To do:
1. Can you print the blog excerpt word for word, beginning at the words "The robot actually" and stopping after the words "of the entrance."?
2. How would you sum up the blog excerpt in two sentences?

Given passage:
—————

DAPRA organizes training rounds called STIX (SubT Integration Exercise), where
the first one is in April 2019 in Colorado. Although the STIX is for System
Track only we plan to work simultaneously also on Virtual Track. This is
English blog for the next three months … Update: 14/2/2019 —
Return strategy ver1
23rd January 2019 — official announcement
Last night there was an official DARPA announcement of qualified teams for STIX
(SubT Integration Exercise):
It was definitely worth it, although there were so many failures starting with
dead battery in the car, bad contact number, dead battery in my camera (I am
used to that one, so I had spare), but also dead Eduro computer, which I really
did not expect and I did not have backup. Next time. It was also freezing and
the entrance was decorated with jaw-like stalactites.
The tunnel was very nice and it could surely imitate Edgar's mine in
Colorado. It was actually too nice (during summer it is open for public), the
rails were below floor surface or covered by stones, clean, dry. We learned
that dripping water is typical as well as mud or small pools.
The teams for STIX in April 2019
already received a list of five selected artifacts, which will be used. They are
grouped into common artifacts for all three events (Tunnel, Urban, Cave)
and event specific.
This selection is good for us — our qualification video used trained network
for backpack, person/survivor and fire extinguisher. The processing was
relatively slow, so we may start with „detect red pixels” as our first
submission to Virtual Track.
28th January 2019 — Virtual Track - narrow passage
There is a very narrow passage in the virtual environment of qualification
world. It is on the left side behind the fire extinguisher (our first
successfully reported artifact). Yesterday I placed robot X2 at -x 158 -y
139 -z -14.8 in order to examine LIDAR data and check if the passage is
passable with the wheeled machine … and it is!
The robot actually went through, turned right and followed the wall until it
has seen red backpack, and because I did not change the strategy, it turned 180
degrees and tried to return to the original start position (via measuring
distance traveled). The way back did not work. After 3.5 hours of simulation I
could see on terminal that the pose did not change:
The position was at the entrance to narrow passage but on the other side. It
seems to me that it is asymmetric, and there is different slope on the left and
on the right side of the entrance.

—————

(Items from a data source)
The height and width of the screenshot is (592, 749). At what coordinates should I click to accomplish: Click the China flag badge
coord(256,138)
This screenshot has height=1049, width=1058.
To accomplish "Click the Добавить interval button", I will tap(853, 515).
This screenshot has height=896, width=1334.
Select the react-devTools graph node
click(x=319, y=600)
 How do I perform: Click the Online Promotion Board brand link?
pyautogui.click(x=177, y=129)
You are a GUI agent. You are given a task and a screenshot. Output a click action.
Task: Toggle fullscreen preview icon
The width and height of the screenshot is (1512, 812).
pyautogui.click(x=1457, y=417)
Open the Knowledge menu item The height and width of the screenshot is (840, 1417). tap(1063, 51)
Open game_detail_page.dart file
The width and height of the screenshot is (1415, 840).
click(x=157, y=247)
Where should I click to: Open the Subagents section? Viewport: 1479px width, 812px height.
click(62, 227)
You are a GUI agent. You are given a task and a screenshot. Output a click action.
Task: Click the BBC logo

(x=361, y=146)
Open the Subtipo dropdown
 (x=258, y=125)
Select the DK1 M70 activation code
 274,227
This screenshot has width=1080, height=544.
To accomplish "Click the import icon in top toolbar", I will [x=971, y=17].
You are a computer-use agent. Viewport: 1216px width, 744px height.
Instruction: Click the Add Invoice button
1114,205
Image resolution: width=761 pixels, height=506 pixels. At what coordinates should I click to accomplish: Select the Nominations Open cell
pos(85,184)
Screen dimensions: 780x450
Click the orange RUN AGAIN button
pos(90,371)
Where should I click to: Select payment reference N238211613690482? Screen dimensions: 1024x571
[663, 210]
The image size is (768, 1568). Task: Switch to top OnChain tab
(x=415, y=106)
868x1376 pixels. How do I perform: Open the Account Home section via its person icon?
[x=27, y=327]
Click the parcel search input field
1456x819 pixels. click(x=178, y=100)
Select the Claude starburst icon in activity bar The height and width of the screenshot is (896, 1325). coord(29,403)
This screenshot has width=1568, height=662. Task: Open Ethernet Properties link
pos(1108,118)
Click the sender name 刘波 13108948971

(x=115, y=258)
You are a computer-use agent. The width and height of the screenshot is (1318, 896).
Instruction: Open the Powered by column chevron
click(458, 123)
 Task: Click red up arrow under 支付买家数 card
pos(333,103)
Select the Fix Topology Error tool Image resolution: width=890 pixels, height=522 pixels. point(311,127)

—————

Answer list:
1.
The robot actually went through, turned right and followed the wall until it
has seen red backpack, and because I did not change the strategy, it turned 180
degrees and tried to return to the original start position (via measuring
distance traveled). The way back did not work. After 3.5 hours of simulation I
could see on terminal that the pose did not change:
The position was at the entrance to narrow passage but on the other side. It
seems to me that it is asymmetric, and there is different slope on the left and
on the right side of the entrance.

2. Ahead of the first SubT Integration Exercise in April 2019 in Colorado, the team plans to work on the Virtual Track alongside the System Track, and the selected artifacts suit the network they already trained for a backpack, a person/survivor and a fire extinguisher. In the virtual qualification world, robot X2 made it through a narrow passage behind the fire extinguisher but got stuck on the way back, and the entrance seems asymmetric, with a different slope on each side.